Bastaram algumas horas a mais, alguns silêncios a mais, a oportunidade de ler alguns livros a mais, de conversar via online com algumas pessoas a mais com quem eu não falava há muito e toda avalanche de estudos, rigores e mudanças que ameaçaram me mutilar dissolveram. Ainda posso escrever, ainda tenho sobre o que falar, ainda penso, ainda desejo, ainda me alegro no simples compartilhar.

O dicionário online diz que abstinência significa o ato de abster-se, de privar-se do uso de algo ou, apenas, conter-se.

Tenho descoberto nesses dias, na prática, que a abstinência de qualquer coisa que nos ocupe o tempo, a vida e a existência a tal ponto de nos impedir de viver uma vida viva, autêntica, expressiva, verdadeira, é um ato de legítima defesa.

É necessário que aproveitemos essa GIGANTE oportunidade para ressignificarmos as nossas vidas, para redescobrir (ou descobrir, pela primeira vez) o que realmente nos importa, o sentido de nossa existência, a substância inequívoca da nossa essência. 

Precisamos aproveitar essa parada obrigatória para reavaliar nossos valores: individuais e coletivos, pessoais e familiares, particulares e gerais. Precisamos aprender com essa desaceleração imposta a organizar e aproveitar melhor o nosso tempo. Precisamos valorizar, com essa ausência involuntária, a presença daqueles que nos são caros e indispensáveis. Precisamos mergulhar, graças a essa introspecção inevitável, no nosso mais íntimo e redescobrir os lugares secretos onde podemos encontrar o Sagrado, o Espírito de Deus, o centro de toda razão da nossa espiritualidade. Precisamos aproveitar!

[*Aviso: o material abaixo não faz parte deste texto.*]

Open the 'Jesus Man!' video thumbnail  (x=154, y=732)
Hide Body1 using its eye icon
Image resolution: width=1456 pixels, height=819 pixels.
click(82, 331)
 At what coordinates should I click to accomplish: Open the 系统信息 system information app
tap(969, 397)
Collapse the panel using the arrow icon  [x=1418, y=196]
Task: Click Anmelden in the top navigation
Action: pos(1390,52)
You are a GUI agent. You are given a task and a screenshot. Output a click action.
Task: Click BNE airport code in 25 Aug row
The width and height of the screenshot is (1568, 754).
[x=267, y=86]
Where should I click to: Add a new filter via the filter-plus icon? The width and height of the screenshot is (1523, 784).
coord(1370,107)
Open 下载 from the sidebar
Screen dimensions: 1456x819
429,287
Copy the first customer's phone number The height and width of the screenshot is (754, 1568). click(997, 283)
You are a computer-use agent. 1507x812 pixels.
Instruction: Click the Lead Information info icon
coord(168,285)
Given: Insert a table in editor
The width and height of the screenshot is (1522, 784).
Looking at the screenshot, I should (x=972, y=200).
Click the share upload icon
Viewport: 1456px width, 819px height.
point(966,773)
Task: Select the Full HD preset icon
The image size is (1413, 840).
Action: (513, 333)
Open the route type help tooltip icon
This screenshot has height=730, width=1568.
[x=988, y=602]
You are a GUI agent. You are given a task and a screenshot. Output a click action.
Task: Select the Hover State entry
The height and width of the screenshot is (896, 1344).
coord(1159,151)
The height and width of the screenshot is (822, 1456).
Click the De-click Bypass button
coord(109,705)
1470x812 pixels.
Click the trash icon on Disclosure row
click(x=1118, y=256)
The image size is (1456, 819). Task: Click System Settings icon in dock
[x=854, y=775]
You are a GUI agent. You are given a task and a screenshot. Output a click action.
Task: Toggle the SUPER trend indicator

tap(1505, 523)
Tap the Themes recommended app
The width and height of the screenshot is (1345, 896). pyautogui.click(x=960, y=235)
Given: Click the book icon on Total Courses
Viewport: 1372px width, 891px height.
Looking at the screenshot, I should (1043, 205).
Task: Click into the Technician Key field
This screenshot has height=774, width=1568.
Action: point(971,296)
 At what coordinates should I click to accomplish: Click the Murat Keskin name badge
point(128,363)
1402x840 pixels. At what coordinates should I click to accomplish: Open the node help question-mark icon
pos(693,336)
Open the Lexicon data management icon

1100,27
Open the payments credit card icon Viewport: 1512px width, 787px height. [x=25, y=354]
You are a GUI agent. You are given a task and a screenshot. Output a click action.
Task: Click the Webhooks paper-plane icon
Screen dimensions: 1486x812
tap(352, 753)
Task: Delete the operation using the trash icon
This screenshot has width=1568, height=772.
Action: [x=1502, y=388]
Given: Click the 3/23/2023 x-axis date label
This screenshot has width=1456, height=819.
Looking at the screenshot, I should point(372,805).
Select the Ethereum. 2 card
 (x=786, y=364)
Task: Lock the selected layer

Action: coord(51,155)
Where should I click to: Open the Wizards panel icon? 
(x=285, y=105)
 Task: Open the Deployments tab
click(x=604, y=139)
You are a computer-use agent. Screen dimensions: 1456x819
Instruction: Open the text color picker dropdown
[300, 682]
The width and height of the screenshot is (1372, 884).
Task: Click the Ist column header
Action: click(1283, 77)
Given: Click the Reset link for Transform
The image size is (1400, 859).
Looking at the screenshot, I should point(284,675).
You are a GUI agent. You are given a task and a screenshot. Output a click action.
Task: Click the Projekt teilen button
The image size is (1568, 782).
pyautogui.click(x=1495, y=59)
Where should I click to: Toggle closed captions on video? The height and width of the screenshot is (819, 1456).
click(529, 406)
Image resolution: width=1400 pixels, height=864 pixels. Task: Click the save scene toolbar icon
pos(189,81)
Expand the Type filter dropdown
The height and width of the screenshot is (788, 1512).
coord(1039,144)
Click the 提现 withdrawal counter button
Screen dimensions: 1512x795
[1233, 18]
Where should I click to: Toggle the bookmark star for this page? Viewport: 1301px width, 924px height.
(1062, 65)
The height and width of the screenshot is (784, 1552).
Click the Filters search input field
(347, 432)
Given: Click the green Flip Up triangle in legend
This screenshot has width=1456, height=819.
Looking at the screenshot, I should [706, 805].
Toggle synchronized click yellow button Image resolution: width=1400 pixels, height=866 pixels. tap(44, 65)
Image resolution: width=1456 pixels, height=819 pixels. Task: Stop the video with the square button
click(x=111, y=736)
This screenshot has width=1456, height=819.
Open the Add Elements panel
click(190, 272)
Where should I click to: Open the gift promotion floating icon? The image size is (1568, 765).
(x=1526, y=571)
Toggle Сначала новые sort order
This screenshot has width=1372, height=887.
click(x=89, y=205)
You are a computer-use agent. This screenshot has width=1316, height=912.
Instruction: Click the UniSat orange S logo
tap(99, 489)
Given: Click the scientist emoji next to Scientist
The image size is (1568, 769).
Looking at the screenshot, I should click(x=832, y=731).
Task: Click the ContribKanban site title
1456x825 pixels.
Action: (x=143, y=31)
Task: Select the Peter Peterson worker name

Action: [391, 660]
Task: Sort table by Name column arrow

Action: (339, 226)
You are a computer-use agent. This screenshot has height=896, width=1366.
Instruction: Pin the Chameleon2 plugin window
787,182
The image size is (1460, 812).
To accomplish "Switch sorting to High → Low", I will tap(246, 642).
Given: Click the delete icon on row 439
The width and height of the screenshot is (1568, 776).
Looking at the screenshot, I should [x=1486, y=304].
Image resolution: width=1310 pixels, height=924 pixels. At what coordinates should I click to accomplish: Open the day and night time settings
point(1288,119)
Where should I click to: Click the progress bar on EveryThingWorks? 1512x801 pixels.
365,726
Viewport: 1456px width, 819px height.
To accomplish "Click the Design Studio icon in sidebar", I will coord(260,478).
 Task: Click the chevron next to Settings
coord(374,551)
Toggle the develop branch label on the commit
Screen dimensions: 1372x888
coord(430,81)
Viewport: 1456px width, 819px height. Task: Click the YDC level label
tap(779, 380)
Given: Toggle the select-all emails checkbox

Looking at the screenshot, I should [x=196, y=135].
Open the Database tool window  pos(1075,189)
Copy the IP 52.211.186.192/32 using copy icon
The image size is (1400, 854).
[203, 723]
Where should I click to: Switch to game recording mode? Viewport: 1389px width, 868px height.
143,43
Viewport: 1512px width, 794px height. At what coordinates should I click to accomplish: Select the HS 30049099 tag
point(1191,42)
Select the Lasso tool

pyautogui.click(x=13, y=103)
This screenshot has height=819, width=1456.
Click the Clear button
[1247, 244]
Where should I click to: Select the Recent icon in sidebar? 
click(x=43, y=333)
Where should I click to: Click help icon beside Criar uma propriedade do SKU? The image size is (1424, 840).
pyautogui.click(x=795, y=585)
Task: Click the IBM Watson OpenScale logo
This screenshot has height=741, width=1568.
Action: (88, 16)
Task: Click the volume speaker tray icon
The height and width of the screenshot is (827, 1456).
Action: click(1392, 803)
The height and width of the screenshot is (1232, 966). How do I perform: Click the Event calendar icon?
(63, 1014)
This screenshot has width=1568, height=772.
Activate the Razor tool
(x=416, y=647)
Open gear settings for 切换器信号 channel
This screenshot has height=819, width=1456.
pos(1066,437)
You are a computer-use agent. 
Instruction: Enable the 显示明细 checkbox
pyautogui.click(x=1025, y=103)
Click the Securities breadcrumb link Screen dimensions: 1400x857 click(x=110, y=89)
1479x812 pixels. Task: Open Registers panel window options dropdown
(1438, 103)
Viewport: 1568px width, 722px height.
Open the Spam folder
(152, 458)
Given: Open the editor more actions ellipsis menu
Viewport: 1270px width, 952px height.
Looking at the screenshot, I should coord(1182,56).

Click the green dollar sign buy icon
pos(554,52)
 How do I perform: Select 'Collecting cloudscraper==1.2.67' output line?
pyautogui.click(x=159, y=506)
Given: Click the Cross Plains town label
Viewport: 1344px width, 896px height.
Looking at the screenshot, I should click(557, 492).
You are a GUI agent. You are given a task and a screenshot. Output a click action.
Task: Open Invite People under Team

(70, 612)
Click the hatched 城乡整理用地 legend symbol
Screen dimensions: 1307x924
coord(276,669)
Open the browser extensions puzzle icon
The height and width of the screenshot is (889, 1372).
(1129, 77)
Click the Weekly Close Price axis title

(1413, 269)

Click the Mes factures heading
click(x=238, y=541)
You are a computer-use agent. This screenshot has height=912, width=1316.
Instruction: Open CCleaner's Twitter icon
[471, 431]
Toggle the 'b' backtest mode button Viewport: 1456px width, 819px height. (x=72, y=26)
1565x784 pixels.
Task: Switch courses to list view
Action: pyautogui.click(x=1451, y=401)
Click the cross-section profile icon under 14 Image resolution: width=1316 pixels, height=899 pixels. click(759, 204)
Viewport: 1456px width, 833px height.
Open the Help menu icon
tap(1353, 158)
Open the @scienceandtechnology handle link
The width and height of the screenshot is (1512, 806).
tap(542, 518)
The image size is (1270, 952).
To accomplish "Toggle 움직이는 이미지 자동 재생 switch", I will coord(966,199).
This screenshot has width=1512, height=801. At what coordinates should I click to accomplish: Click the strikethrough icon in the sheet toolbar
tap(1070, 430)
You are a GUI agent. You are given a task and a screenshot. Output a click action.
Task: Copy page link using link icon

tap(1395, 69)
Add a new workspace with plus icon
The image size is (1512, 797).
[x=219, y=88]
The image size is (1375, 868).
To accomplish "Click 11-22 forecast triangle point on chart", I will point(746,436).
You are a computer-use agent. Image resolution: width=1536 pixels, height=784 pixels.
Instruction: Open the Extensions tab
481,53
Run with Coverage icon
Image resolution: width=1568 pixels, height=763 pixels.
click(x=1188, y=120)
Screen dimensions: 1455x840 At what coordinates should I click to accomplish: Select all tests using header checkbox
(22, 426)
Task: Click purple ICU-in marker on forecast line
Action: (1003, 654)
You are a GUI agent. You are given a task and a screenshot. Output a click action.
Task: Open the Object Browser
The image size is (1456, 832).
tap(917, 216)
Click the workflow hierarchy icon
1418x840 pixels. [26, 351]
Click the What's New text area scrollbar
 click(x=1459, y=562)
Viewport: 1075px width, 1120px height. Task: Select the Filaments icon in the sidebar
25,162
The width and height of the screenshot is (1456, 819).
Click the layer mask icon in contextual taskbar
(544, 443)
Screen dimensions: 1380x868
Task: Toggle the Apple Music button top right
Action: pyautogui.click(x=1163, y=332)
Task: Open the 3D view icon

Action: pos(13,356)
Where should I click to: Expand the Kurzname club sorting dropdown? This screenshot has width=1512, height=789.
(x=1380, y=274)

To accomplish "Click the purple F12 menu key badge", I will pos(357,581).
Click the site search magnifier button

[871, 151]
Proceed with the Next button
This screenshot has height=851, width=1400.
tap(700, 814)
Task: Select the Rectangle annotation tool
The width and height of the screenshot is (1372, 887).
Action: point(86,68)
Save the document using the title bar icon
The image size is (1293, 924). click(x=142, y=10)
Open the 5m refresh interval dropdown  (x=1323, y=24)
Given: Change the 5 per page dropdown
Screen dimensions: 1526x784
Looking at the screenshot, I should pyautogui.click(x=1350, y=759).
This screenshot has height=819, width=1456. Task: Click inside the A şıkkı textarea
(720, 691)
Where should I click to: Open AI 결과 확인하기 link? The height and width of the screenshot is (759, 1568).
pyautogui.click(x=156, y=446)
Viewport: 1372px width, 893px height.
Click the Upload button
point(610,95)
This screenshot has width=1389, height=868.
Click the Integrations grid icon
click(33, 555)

A quarentena não durará para sempre e essa pode ser nossa última oportunidade de encontrarmos a nós mesmos em meio aos desencontros desse mundo, em meio à falta de sentido dessa geração.

Precisamos...Precisamos...

Essa necessidade me instiga tanto e de tal forma, que chego a sentir a urgência na pele, nas vísceras, nos dedos..






[1] Ou a arte de ‘ler’ um ambiente e um contexto e saber como se portar dentro dele, sem abrir mão de suas intenções, mas sem ofender as ‘regras’ sociais ali vigentes.
[2] Ou o vírus que paradoxalmente nos obriga a fazer contato, exatamente ao não fazê-lo.
[3] Palavra inventada para definir coisas tão grandes e desafiadoras quanto subir ou Everest ou fazer um doutorado.